Source records section start

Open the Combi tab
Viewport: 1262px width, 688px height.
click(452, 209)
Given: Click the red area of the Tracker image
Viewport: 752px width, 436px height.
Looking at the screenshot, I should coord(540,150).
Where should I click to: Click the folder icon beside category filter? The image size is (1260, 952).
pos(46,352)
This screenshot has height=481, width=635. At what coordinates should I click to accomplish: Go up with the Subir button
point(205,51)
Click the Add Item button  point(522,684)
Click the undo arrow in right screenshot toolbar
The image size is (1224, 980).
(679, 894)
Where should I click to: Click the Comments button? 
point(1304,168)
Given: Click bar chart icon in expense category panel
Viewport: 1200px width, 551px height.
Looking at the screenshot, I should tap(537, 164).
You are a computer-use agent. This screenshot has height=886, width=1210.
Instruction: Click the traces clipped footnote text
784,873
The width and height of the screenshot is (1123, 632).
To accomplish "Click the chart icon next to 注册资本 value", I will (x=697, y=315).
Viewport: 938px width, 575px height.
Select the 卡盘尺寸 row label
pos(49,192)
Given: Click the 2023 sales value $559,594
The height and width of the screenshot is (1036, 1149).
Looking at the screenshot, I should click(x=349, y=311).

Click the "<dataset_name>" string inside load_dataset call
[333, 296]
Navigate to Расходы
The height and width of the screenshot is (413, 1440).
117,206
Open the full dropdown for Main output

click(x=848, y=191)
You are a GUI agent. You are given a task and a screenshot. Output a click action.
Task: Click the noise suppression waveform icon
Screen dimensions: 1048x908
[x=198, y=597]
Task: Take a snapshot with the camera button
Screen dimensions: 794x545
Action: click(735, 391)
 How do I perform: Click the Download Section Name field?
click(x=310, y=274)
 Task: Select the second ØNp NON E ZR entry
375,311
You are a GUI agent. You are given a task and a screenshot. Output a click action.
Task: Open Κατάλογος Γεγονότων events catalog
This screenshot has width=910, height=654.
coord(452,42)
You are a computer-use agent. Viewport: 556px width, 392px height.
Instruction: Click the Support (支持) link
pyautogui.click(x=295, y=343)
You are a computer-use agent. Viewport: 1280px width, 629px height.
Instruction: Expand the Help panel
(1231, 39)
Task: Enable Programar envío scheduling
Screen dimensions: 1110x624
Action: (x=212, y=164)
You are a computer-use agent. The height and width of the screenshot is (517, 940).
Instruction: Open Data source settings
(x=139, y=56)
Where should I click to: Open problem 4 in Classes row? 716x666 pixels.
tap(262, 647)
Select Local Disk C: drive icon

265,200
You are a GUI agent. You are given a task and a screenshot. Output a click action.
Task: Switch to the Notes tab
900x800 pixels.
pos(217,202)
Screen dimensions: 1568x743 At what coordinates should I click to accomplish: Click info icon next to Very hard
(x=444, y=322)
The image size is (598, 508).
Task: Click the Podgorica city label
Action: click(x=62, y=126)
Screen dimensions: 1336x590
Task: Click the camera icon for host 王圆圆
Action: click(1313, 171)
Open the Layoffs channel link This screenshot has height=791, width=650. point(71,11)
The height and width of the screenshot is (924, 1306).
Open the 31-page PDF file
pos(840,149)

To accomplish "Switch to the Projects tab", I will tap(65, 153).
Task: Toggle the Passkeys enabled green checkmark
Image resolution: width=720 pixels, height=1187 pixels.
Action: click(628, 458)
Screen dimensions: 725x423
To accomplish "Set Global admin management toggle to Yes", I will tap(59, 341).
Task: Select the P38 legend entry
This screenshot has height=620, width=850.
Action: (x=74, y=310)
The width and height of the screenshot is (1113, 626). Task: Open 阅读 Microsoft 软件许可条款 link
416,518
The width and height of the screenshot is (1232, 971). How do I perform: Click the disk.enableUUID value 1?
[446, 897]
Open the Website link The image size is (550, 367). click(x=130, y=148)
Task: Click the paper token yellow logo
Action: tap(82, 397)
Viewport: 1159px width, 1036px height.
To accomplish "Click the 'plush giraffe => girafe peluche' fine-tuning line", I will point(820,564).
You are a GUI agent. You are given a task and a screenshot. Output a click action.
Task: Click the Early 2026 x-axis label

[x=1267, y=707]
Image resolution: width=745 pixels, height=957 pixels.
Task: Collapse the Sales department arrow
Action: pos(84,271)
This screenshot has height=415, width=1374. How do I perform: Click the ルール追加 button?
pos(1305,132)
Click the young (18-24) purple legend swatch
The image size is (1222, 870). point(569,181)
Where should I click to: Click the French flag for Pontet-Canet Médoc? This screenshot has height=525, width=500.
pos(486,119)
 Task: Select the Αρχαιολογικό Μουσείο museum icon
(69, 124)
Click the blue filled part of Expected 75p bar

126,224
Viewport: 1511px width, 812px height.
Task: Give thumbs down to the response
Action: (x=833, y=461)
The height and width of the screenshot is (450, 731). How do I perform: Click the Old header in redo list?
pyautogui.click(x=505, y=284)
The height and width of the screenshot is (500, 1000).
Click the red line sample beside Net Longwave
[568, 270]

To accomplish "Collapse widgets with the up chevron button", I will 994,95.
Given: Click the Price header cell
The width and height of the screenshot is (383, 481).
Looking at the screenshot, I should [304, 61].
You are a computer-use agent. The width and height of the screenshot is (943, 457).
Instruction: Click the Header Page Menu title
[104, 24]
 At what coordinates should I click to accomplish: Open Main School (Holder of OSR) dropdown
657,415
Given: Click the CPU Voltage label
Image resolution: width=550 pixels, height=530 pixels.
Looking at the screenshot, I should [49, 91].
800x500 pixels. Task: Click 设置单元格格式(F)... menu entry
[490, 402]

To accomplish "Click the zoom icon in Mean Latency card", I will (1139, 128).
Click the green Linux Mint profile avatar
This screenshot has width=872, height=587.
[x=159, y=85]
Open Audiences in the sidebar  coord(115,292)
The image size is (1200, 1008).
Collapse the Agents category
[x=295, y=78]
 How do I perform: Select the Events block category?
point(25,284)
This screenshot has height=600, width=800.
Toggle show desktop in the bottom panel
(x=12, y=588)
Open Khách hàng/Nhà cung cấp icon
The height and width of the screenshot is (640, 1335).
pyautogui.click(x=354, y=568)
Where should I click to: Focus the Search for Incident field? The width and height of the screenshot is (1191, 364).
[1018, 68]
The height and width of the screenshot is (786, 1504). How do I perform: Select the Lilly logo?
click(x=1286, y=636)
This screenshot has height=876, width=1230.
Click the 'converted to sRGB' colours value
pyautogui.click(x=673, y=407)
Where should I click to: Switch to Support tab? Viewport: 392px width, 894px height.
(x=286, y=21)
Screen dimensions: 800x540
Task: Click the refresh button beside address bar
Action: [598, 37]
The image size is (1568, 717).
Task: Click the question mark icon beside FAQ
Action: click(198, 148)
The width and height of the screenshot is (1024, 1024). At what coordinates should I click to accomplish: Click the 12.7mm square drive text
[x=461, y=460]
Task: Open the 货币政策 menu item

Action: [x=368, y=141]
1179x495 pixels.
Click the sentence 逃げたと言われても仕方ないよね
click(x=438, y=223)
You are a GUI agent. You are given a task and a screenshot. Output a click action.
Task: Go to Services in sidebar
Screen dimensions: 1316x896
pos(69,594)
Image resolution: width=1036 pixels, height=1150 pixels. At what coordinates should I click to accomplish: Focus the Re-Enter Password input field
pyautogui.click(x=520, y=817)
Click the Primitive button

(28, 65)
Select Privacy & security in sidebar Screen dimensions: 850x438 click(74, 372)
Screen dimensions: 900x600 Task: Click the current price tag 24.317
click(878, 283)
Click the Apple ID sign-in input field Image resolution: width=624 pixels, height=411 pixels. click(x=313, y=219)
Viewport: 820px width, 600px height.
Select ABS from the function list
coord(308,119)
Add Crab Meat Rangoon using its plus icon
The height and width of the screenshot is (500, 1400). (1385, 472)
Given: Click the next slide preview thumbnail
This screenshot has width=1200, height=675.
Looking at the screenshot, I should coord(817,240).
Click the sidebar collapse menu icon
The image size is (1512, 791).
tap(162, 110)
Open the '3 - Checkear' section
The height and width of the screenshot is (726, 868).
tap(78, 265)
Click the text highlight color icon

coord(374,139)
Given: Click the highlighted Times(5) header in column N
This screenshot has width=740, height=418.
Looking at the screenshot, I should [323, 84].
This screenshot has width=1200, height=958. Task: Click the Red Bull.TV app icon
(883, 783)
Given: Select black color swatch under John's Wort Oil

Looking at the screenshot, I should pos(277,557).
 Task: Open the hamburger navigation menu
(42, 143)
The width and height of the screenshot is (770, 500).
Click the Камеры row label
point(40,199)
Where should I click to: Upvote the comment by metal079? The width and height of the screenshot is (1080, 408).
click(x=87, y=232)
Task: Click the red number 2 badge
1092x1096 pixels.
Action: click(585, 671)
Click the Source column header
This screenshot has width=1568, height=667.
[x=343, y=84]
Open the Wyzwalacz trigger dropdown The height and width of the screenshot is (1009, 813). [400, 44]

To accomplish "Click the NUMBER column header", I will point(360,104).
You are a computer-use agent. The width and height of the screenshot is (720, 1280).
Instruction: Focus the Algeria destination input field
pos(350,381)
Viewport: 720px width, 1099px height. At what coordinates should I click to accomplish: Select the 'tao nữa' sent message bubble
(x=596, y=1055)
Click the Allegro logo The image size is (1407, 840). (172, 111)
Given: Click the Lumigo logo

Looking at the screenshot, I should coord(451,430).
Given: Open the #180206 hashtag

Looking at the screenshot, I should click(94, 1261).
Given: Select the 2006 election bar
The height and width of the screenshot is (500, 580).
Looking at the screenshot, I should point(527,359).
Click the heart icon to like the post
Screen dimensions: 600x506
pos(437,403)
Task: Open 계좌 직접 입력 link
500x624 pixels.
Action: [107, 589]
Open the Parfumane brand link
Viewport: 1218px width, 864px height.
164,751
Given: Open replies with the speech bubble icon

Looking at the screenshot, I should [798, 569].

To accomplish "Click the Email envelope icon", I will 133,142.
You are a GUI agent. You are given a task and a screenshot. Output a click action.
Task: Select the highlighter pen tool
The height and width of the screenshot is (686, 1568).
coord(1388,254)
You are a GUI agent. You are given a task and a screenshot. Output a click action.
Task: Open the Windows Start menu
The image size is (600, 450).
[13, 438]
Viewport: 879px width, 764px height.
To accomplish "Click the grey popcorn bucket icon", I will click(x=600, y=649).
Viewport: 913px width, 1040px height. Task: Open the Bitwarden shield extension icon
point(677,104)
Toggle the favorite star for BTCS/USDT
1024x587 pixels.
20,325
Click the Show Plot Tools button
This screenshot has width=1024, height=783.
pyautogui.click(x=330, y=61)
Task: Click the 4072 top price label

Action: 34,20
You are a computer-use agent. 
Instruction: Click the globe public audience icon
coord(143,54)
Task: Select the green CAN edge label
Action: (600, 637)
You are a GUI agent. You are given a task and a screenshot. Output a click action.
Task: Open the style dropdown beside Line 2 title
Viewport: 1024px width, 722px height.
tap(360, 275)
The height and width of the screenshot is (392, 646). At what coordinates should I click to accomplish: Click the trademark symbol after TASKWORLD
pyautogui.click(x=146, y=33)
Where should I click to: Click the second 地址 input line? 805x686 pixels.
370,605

Source records section end

Task:
Your answer should be only the number of lines in the entries above that hold the string "chart".

Answer space:
2